What has Lewis got to say in 2014?
After an introductory chapter to rebut some modern attempts to minimise Lewis’ capabilities as a thinker, author and philosopher Peter Williams addresses five aspects of Lewis’ thinking:
The Positively Blunt Sword of Scientism
Lewis and Williams are critical of “scientism”, science raised to the level of a philosophy with the claim that sciences can explain all questions, and anything it can’t explain is meaningless. They see this as the revival of the refuted philosophy of logical positivism ( which states that the only statements which have meaning are those which are empirically verifiable). They also critique what they see as the new atheists’ misrepresentation of religion and faith, which they often base on the worst cases they can find.
A Desire for Divinity?
CS Lewis’ Surprised by Joy outlines the way his ‘nostalgic longing’ for something beyond what the natural world seemed bale to offer led him on a journey to eventually find God. Williams discusses this experience, and turns it into a formal philosophical argument, which he tries to defend. I think this is less successful than when Lewis described his own experience rather than present a formal argument. But it remains true that some people, atheist or believer, feel that without God life is meaningless or less attractive – some accept this, others feel it is a spur to search for something more.
The Argument from Reason
This is probably the most philosophically well-developed of Lewis’ arguments – if natural processes alone are responsible for the human mind, and natural selection favours genes that increase survival and reproduction, how can we have any confidence that our abstract thoughts are true? Williams argues that neuroscience and the philosophy of mind assume naturalism, but then are unable to explain consciousness. He discusses the many objections to the argument, and the responses which appear to show suggests that naturalism has been unable to explain what we all experience.
The Problem of Goodness
Lewis argues that if the logical positivism which the new atheists generally follow is true, then no moral judgments can be true, or even meaningful, because they cannot be reduced to empirically verifiable propositions. We may be able to verify the outcomes of certain actions, but we have no basis for saying our judgment about their rightness is “true”. But most of us make moral judgment that we seem to believe are true, so they must come from something more than naturalism. Again Williams discusses all the objections and how Lewis’ thought addresses those objections.
Jesus in the Dock
Lewis is probably most widely known, and criticised, for the ‘trilemma’ (which he was not the first to state), that when Jesus claimed to be the son of God, he was either a deceiver, or deceived or truly divine. Some counter with the suggestion that Jesus could have been honestly mistaken, while others question the reliability of the New Testament texts about Jesus, especially the claims to divinity. Williams counters by referencing the historical evidence for Jesus, and arguing that no other hypothesis explains the facts as well.

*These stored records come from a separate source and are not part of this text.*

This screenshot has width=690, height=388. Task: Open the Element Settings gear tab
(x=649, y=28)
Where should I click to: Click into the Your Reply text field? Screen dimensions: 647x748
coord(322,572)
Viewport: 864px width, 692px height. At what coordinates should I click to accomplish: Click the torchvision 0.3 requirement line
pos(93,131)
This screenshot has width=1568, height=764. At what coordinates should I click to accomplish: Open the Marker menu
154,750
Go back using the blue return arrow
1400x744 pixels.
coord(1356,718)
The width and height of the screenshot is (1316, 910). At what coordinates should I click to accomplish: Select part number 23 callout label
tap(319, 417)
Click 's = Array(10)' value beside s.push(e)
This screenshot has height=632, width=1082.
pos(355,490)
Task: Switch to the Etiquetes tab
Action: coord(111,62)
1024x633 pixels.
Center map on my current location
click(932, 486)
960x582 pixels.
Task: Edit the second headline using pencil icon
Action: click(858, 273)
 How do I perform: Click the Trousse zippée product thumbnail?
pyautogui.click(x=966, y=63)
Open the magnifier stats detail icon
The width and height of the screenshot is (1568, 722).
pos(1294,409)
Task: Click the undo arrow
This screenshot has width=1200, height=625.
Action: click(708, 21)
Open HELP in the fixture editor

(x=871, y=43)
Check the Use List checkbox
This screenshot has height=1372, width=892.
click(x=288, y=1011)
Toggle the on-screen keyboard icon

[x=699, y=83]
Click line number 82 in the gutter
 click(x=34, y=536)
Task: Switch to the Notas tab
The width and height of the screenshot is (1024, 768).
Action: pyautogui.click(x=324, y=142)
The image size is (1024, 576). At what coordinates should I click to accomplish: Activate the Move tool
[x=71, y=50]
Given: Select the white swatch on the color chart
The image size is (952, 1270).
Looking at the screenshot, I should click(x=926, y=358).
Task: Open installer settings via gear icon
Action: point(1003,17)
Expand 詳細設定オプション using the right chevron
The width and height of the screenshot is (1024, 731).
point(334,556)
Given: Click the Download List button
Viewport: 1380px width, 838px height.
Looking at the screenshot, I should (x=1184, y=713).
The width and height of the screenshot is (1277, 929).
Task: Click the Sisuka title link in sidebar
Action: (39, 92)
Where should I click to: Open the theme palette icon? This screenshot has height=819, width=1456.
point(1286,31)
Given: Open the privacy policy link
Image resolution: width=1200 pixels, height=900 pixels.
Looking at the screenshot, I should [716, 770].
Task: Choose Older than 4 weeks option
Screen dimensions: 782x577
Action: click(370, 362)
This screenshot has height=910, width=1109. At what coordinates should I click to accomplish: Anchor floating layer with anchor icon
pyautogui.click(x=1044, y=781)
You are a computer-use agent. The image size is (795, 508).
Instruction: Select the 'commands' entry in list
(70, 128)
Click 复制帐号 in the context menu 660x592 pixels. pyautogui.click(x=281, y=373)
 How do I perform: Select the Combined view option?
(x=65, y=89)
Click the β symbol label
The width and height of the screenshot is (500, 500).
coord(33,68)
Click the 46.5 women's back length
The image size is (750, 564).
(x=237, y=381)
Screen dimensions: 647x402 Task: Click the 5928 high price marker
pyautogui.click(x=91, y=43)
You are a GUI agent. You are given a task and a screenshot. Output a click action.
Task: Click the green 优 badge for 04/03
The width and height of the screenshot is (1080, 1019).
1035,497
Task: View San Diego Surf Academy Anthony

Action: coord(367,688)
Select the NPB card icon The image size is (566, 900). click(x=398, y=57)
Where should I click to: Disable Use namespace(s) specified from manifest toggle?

Why I appreciated this book
If this book had been just what the title indicated – CS Lewis vs the new atheists – it would have been interesting to Lewis buffs, but of little value to others. But it is much more than that.
Peter Williams is a philosopher, so he adds plenty to the argument. But the best part of the book (for me) was the copious references and quotes, from “new” atheists, Lewis and other contemporary christians. It will be a useful reference for me.
Who should read it?
Anyone who wants to gain a broad understanding of contemporary thinking on these arguments.
The arguments haven’t gone away. Occasionally you find atheists saying that all these arguments have been refuted, but they haven’t. They haven’t been proven true either. They remain as matters for discussion by philosophers and ordinary people alike.
This ordinary person still finds them to varying degrees persuasive. Others do too, while others don’t. And so the discussion will continue.